As Bitcoin is set to post its first 3-day consecutive daily drop in nearly 4 months, digital currency traders will want to know more about the biggest potential development currently surrounding Bitcoin. The likely introduction of a “fork” -- a modification of the code aimed at addressing the need to scale Bitcoin blockchain network, is being widely discussed to address the issue of speed.
Soft Vs. Hard Fork
A “soft” fork would be a minor adjustment to the code, while a “hard” fork entails the splitting of the code, which would be a general update to the program. Either way, a fork – soft or hard – will impact Bitcoin's value in the short term, yet needed in order for Bitcoin to survive as a currency.

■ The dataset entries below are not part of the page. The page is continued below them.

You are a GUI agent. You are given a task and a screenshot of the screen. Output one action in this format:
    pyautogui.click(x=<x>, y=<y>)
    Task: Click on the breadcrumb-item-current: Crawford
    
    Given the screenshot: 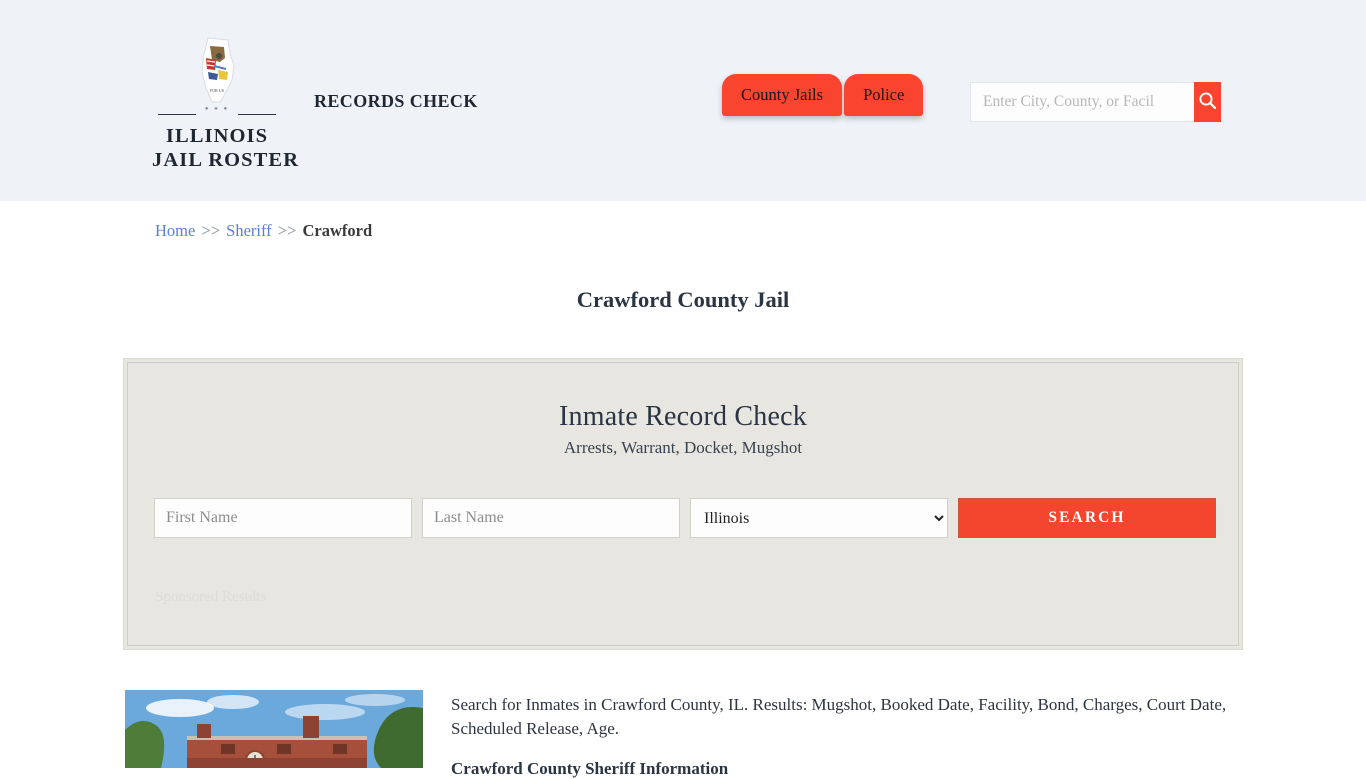 What is the action you would take?
    pyautogui.click(x=338, y=230)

A soft fork, also known as 'SegWit,' will not split the code, but it has fewer supporters as it would fail to effectively increase the block size (and transaction speed) as it would under a hard fork. Bitcoin insiders consider transaction speed as a major determinant of Bitcoin's maintaining its lead as the reserve currency in the cryptocurrency universe.
As Bitcoin investors hold the currency in various exchanges, they face differing rules on forks by the various exchanges and online wallets such as Coinbase, Bitstamp and Gdax. One possible way to protect against the possible problems of a fork split to store Bitcoin in offline wallets (cold storage) to enable Bitcoin to function in both codes.